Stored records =
- - -
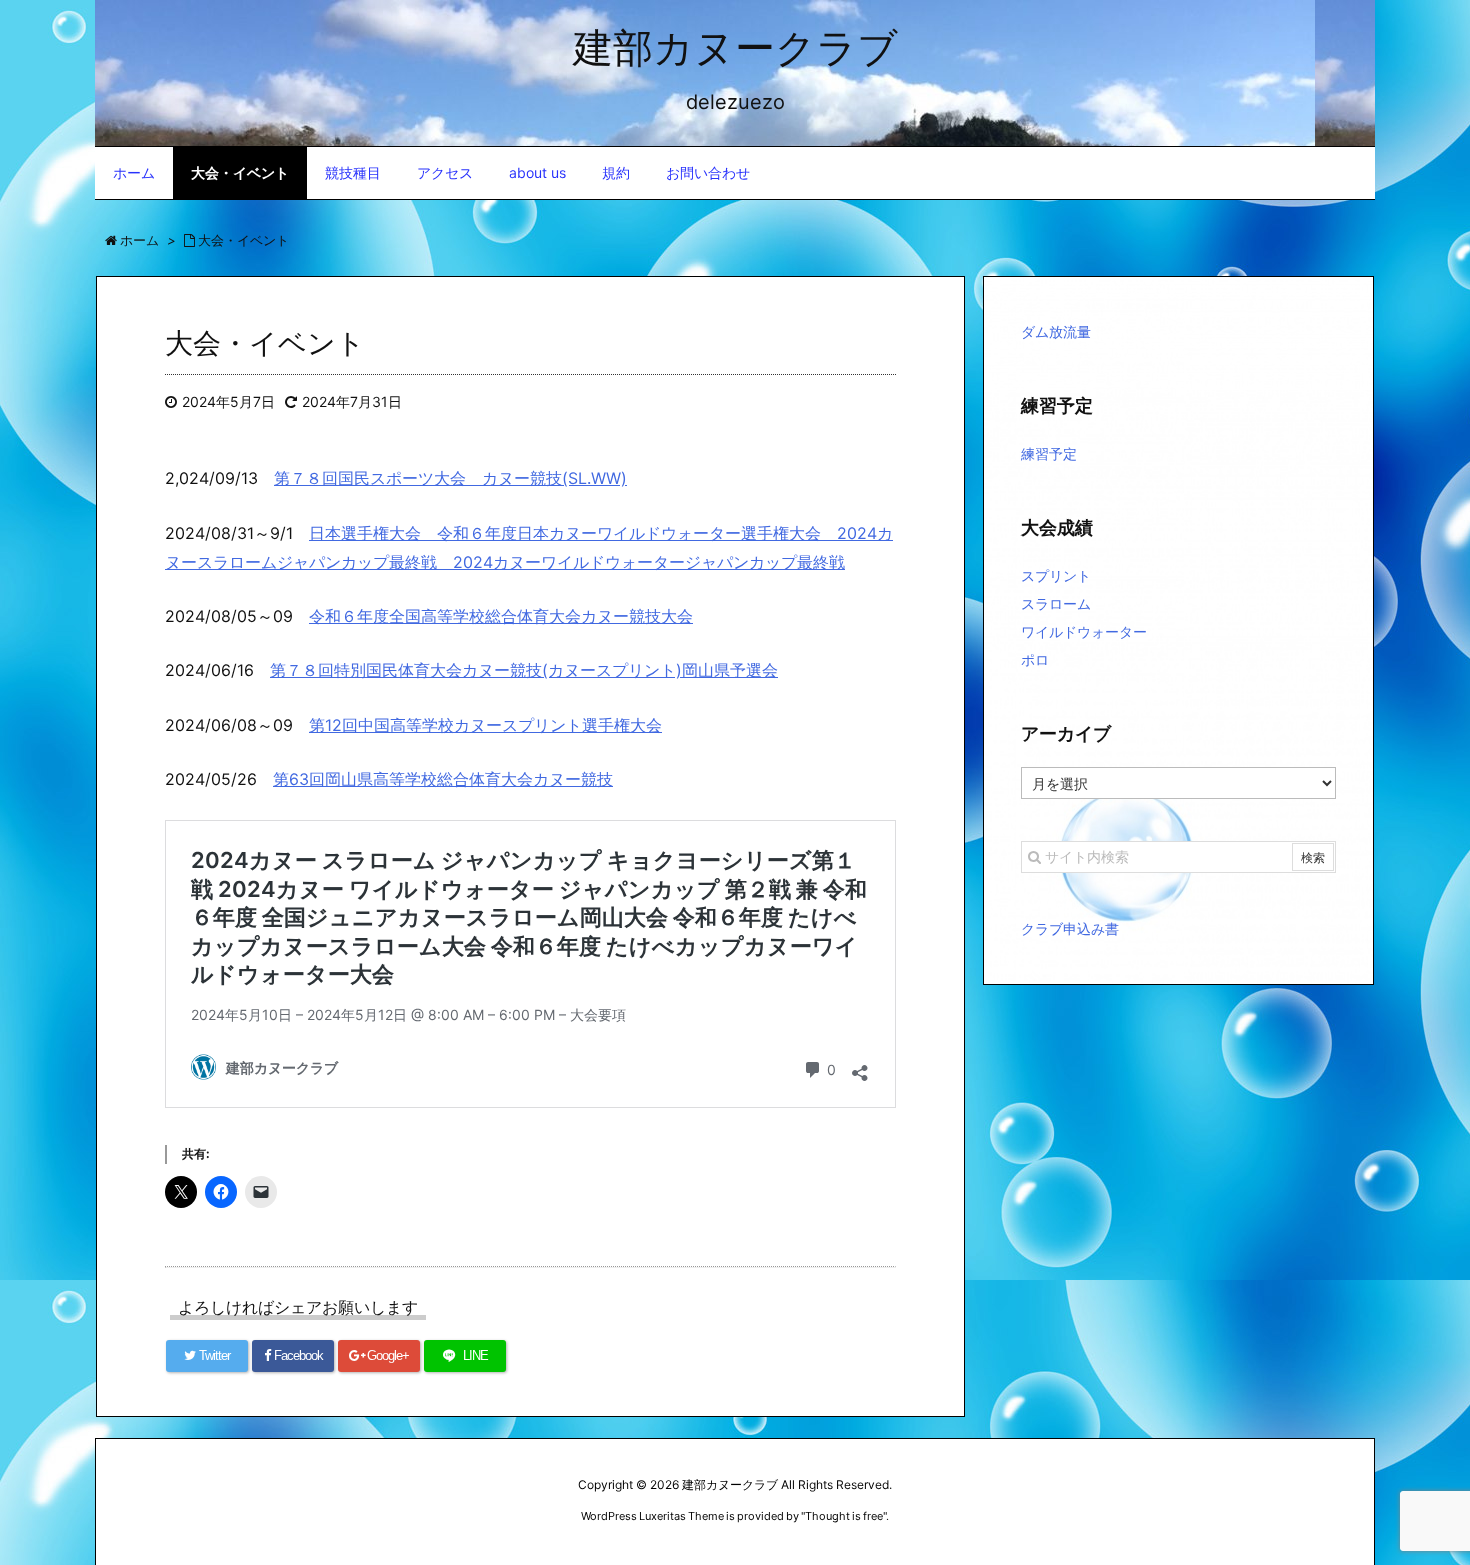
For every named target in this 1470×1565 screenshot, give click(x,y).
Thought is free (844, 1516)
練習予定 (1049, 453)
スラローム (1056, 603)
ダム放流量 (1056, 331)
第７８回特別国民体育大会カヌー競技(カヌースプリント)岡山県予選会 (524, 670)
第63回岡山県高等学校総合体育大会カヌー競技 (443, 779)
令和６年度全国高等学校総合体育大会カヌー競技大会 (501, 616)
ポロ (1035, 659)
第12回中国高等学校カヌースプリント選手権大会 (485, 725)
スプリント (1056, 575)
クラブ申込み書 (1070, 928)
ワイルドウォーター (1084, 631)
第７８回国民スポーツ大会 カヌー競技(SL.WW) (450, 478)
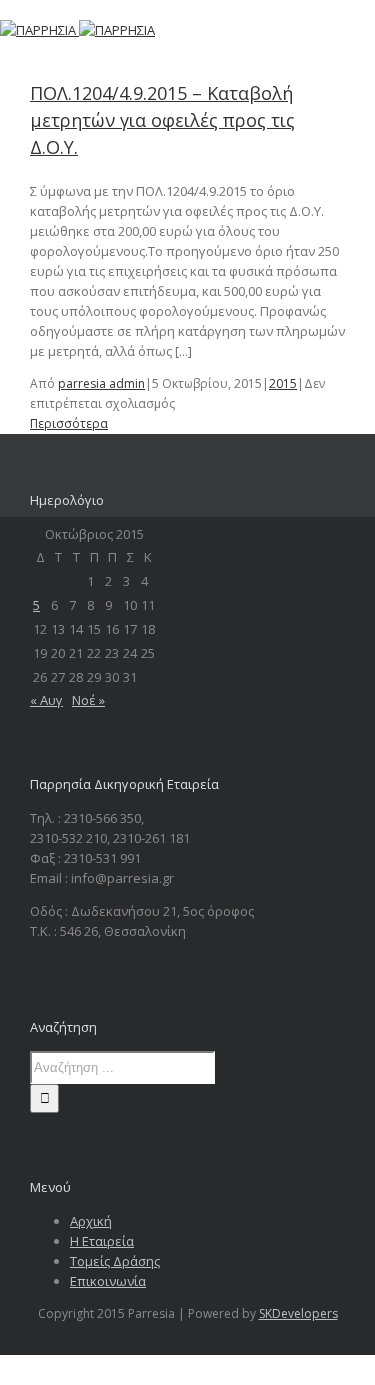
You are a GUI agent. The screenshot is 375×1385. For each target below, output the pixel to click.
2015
- - -
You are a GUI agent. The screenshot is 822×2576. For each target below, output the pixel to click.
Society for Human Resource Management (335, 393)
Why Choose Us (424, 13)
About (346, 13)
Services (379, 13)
- - -
Work task = What do the lines above say from the one containing "Society for Human" down to the one containing "Services (379, 13)"? Return them exactly, both end lines included, and only them.

Answer to the exercise =
Society for Human Resource Management (335, 393)
Why Choose Us (424, 13)
About (346, 13)
Services (379, 13)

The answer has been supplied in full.